Even with 4 inches of lift your going to want to do the SYE. it should be done after 3 inches to help the drive shaft angles during flex. At certain points during your jeeps flex it will bind up your drive shaft and literally rip your yokes apart. Broken u-joints and shoulder straps will be your bane till you rip a yoke on some trail.
Having driven both kits, I.E. a 4 inch spring lift with factory arms (in a 97 TJ ) and mine a Tera-flex 4 inch long arm kit I would have to say go with a long arm kit if at all passable.
Try this little experiment: take a basketball, and with your arm at 45 degrees bounce it as hard as you can not flexing your arm. The jolt you feel in your shoulder is what your going to feel in your jeep with a short arm lift kit at 4 inches.
Now take your whole arm and lay it out to about 15 degrees ( almost parallel with the ground ) and bounce the basketball. Big difference here.
I.E. the longer the upper and lower control arms will absorb any road shock and transfer less of it through the long arms to the frame and tub of your jeep.
Long arm kits also help going through things like pot holes, tuned and un-tuned road ripples, small to medium size rocky roads by transferring less of the road vibrations through the long arms thus making the springs and shocks take up the load. Similar to a factory short arm with no lift.
This technology was developed by the S.C.O.R.E. racing teams to help them take bumps and jumps at a higher speed than shorter factory designed suspensions.

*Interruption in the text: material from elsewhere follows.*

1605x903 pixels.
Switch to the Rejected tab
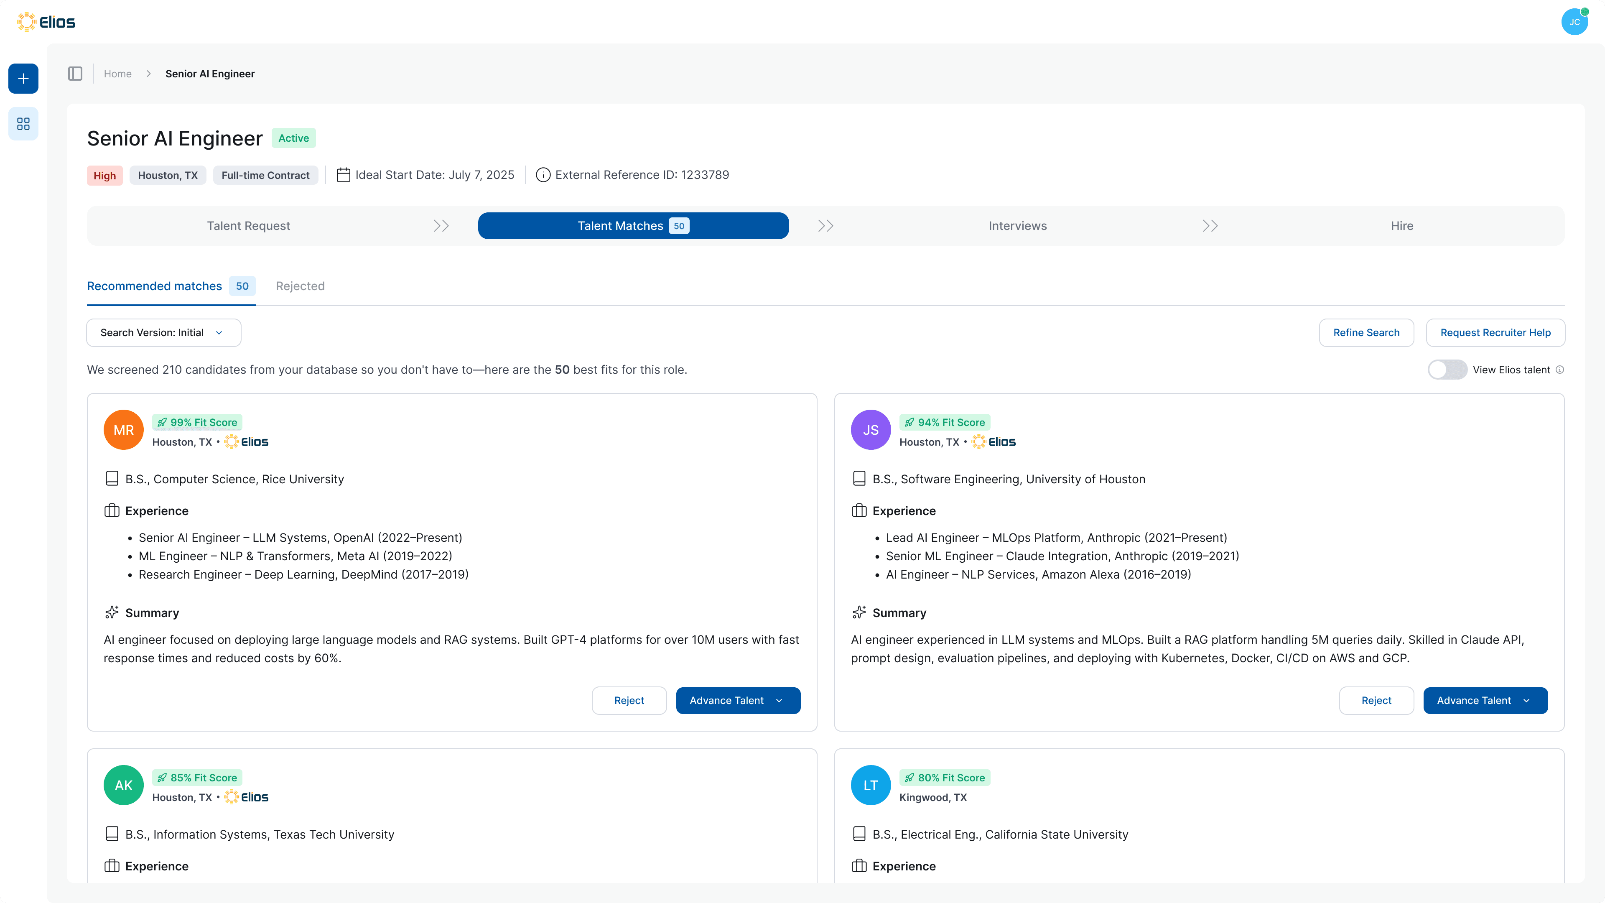click(x=300, y=286)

The best way for you to know is to ask your jeep friends with lift kits on there jeeps and find two with both a short arm and a long arm and do a side by side comparison, you will find the long arm rides better than a factory suspension.
Now about body lift:
Body lifts are a big no-no in the rock crawling scene. Every U.R.O.C. buggy you see is as low to the ground as passable. The taller it is the easier it is to roll. Yes it is the cheapest way to lift a jeep but your only gaining upper suspension compression clearance. I.E. your tires not hitting the tub when you compress one side of your suspension. Why not add 6 inch springs instead of 4 inch and adding 2 inches of body lift? With longer springs you gain that extra two inches in suspension travel, where you really want it.

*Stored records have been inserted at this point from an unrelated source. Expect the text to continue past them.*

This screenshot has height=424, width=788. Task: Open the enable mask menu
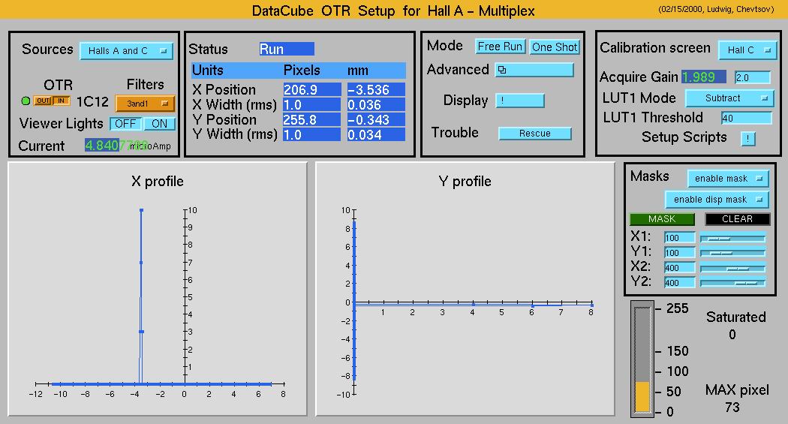(728, 179)
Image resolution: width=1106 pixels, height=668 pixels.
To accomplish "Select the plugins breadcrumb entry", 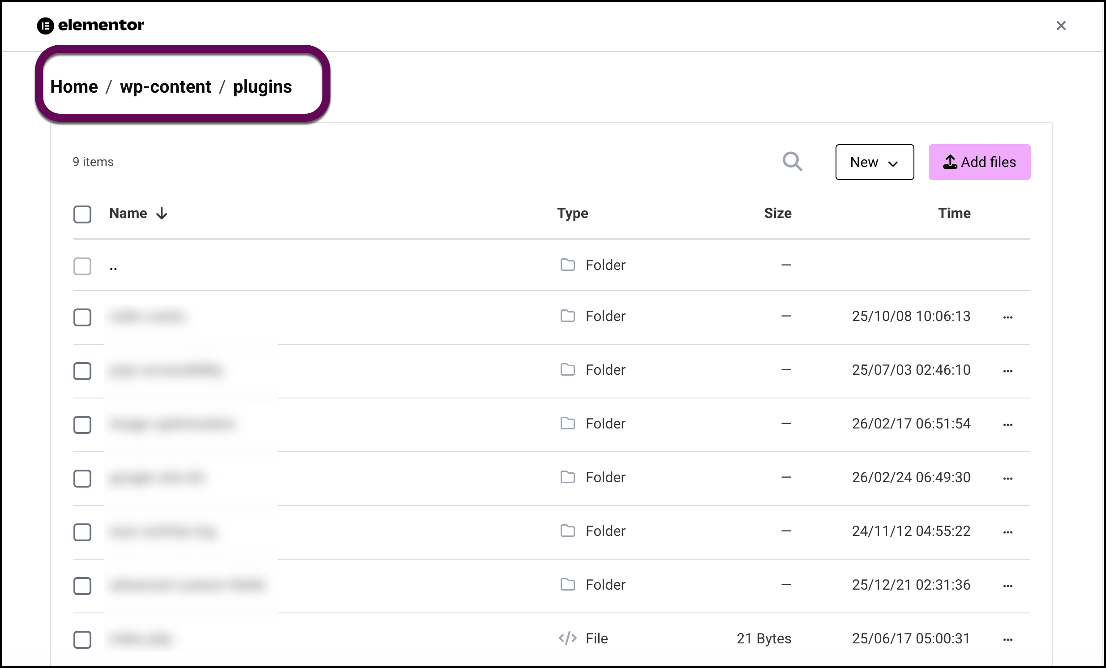I will click(263, 87).
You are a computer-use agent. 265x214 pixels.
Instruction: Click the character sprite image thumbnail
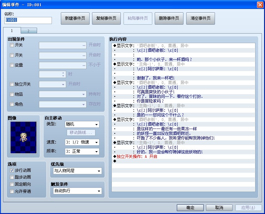pyautogui.click(x=23, y=137)
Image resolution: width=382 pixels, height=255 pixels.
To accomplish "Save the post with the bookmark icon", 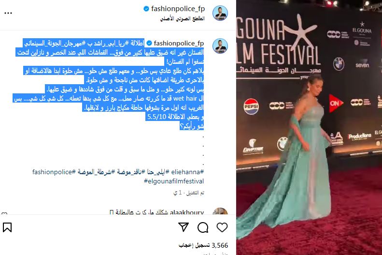I will pyautogui.click(x=7, y=227).
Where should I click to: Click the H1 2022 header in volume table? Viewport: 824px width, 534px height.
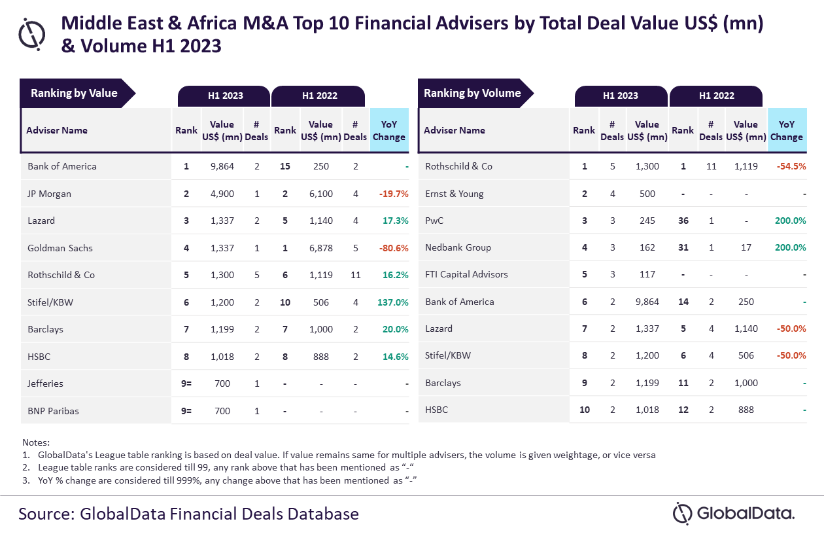coord(716,96)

Any time you lift a jeep you loose tilt angle ( I.E. how far your jeep can lean on an angle ). It is always better to have that extra 2 inches in suspension travel than in a non-flexible body lift. What your trying to do is to keep the frame and your tub of your jeep closer to riding level than having your suspension bottom out on your bump stops and tilting it to get through a off camber situation.
What it comes down to is cost. If you cant afford to do it all at once buy it piece meal like buying the lower arms and a SYE for a 4 inch lift. Then later on buy the upper control arms and bigger springs for a 6 inch lift and sell your 4 inch springs on E-bay. New 6 inch springs will run you 250$ from Rock Krawler. You can sell your 4 inch coils for 40-60$ a piece on e-bay all day long. So you loose a few few bucks later on but you wont regret it once your rig rides like a caddy with 6 inches of lift.